══ RECORDS TO PROCESS ══
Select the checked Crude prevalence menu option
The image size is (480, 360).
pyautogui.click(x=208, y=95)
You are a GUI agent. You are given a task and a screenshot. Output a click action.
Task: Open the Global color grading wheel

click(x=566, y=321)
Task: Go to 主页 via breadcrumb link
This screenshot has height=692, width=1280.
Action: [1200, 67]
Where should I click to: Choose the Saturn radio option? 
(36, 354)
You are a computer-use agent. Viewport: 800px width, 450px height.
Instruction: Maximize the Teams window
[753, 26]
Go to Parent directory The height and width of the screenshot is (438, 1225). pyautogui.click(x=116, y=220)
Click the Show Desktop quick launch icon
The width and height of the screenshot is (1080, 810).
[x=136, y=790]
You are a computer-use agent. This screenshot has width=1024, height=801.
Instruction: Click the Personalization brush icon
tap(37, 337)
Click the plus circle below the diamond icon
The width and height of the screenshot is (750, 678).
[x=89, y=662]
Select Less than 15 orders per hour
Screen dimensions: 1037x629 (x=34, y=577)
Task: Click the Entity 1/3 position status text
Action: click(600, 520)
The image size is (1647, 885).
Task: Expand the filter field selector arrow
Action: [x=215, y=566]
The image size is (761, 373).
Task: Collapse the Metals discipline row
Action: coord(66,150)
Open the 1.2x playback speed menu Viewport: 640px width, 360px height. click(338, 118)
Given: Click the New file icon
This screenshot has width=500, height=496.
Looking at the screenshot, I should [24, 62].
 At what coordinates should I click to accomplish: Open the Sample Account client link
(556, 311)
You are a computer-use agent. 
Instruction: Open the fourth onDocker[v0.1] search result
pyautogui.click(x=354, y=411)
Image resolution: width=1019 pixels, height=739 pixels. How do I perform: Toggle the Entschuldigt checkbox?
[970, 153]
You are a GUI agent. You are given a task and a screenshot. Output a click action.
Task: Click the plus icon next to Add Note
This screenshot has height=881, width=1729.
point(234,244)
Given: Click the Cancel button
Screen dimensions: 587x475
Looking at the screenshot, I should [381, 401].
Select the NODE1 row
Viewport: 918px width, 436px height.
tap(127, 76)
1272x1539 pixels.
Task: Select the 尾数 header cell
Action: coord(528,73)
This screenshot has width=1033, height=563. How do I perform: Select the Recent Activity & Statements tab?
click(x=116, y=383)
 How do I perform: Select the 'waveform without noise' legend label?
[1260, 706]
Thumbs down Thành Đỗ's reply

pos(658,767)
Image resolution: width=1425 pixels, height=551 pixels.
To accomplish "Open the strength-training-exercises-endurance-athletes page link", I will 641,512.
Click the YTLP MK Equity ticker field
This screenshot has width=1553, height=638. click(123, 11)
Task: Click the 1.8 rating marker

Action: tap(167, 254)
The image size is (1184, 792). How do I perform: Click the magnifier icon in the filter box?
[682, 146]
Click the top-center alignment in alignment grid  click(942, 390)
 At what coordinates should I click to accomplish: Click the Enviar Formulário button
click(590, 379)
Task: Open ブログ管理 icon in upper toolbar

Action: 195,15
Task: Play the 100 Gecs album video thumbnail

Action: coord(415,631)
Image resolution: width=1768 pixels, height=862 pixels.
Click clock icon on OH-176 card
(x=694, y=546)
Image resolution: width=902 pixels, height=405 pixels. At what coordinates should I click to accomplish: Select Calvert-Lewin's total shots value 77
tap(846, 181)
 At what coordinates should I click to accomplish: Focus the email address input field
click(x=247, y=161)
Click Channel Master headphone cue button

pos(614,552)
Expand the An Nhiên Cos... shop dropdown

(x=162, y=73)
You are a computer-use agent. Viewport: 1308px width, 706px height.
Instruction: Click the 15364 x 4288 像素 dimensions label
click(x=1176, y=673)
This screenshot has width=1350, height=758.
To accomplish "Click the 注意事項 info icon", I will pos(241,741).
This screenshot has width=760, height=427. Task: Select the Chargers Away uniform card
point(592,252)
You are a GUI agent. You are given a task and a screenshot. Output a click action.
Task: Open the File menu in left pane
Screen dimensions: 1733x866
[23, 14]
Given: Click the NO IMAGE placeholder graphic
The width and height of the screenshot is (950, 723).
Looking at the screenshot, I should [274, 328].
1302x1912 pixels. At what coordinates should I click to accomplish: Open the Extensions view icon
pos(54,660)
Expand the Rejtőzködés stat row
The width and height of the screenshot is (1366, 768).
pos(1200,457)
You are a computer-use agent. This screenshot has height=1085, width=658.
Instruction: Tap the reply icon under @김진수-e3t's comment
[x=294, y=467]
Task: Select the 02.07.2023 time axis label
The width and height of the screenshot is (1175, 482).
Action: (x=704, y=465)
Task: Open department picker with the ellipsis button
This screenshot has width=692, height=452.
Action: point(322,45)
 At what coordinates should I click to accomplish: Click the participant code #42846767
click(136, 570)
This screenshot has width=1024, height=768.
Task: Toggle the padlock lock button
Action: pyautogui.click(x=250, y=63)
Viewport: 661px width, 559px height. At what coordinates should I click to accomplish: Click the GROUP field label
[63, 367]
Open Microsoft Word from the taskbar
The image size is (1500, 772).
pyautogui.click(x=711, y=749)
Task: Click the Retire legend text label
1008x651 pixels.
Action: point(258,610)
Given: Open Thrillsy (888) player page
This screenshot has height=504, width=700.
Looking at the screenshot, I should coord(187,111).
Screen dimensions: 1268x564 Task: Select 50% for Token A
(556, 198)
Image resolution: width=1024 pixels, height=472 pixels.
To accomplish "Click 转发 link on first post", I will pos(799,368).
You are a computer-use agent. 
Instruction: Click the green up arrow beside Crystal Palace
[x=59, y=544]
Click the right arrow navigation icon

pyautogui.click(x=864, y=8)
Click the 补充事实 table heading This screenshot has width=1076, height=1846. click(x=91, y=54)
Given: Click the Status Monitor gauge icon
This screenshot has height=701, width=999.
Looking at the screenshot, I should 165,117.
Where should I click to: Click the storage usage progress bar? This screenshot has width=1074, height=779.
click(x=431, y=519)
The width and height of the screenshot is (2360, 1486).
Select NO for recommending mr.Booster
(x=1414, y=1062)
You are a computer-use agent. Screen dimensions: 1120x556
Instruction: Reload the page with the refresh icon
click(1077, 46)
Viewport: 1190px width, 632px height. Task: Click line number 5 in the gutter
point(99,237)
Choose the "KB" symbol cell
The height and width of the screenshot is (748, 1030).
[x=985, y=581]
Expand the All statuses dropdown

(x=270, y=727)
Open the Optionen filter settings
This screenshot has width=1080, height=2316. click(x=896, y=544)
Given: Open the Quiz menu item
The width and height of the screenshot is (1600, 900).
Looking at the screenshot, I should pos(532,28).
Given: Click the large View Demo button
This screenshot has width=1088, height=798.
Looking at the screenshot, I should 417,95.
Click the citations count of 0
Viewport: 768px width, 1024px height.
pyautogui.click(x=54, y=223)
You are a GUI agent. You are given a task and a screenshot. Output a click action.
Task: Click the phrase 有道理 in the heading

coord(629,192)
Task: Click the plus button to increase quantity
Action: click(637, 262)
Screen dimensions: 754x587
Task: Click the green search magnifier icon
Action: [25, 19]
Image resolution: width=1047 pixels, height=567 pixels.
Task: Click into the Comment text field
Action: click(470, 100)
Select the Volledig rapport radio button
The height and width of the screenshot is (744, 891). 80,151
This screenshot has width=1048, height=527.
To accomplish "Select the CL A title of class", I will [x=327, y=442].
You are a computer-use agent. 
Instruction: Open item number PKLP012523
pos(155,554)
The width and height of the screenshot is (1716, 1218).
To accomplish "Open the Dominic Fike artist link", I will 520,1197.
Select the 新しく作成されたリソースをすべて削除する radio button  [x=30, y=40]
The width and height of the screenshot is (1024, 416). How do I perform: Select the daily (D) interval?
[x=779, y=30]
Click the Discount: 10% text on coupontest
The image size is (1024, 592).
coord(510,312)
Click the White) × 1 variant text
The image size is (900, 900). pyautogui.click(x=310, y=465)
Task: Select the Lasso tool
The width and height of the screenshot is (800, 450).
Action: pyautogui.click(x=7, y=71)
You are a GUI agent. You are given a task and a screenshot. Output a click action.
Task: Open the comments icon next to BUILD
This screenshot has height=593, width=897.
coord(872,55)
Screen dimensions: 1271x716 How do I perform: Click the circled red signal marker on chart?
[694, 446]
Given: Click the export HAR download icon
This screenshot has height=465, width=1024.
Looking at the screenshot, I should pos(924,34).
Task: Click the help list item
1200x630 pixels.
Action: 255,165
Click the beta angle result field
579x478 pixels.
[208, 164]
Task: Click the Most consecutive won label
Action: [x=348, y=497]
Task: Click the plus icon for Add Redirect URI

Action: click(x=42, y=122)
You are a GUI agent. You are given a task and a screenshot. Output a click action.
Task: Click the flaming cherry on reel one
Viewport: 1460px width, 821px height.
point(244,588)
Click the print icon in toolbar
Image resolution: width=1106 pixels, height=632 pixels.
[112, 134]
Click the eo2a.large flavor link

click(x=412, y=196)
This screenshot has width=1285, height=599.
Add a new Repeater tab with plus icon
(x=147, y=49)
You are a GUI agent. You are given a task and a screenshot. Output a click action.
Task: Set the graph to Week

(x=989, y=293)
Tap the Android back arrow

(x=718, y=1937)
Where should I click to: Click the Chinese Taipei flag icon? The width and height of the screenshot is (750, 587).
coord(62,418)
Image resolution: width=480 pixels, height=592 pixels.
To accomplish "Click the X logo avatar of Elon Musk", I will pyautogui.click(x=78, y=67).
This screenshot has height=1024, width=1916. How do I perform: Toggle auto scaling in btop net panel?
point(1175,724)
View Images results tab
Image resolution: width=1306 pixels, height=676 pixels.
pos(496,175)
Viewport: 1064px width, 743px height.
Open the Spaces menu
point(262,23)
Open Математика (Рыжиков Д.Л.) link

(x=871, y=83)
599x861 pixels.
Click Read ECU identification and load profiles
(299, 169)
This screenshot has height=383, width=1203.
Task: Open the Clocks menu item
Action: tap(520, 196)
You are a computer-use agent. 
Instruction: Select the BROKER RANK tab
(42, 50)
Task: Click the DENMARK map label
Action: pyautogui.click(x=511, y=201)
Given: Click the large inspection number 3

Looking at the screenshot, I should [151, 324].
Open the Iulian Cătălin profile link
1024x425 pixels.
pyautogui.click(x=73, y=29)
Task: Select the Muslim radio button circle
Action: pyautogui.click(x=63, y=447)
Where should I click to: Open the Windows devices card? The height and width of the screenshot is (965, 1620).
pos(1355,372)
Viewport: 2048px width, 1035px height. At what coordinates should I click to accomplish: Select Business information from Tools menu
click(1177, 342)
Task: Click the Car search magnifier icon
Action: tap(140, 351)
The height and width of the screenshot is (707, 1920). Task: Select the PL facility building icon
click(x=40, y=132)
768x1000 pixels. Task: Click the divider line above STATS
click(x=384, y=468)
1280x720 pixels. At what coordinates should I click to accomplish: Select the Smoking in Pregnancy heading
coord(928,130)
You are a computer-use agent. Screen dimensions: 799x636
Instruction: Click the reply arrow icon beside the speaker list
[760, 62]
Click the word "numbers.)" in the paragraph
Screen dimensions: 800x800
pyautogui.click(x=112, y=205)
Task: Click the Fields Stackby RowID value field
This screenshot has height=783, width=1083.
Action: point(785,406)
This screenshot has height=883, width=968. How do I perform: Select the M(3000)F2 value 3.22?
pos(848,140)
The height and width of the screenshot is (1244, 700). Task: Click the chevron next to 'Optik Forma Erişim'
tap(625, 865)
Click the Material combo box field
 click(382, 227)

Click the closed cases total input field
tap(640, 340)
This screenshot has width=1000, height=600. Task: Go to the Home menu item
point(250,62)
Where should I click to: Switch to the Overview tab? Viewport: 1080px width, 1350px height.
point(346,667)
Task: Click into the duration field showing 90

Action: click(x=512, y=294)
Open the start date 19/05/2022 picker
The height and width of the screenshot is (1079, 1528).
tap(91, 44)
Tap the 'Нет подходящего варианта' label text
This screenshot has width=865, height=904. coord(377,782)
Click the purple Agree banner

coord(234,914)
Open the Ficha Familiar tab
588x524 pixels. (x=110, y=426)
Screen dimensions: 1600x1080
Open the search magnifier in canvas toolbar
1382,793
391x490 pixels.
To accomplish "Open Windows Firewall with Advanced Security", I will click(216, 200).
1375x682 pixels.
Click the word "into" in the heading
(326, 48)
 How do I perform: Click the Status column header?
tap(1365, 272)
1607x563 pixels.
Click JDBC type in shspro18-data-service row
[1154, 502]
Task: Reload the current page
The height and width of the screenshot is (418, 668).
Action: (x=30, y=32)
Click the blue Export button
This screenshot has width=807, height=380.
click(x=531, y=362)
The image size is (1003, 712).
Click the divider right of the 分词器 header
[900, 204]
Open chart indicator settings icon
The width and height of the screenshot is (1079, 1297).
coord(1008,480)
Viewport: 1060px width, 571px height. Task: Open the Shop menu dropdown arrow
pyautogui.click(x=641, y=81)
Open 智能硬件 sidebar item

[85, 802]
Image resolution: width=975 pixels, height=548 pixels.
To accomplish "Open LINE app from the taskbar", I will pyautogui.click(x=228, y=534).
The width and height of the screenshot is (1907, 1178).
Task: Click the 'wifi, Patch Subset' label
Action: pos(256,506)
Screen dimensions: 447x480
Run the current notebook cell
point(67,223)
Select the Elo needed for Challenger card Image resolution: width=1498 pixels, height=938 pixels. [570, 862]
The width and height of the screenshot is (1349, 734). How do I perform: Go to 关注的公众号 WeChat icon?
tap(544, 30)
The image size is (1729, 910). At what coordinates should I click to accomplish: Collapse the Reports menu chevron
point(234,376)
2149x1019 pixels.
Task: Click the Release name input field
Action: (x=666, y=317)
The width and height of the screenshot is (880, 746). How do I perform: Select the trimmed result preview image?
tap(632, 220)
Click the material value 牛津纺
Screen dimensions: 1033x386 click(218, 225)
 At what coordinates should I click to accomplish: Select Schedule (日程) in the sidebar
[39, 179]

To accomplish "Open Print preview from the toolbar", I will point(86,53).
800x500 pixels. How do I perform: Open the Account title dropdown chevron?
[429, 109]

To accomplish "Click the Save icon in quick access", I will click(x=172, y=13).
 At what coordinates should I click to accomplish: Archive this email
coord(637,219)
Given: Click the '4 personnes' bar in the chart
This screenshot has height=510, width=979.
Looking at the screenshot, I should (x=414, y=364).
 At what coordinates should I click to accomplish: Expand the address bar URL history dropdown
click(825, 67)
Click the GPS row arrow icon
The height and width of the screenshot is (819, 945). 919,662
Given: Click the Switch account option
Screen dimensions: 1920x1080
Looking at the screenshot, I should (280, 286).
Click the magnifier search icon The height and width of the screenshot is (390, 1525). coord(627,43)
═══
# YOUR OBJECTIVE:
Every line in the records above with "computer" in it adds one to the count; give that count and nothing else.

# OUTPUT FOR THIS TASK:
10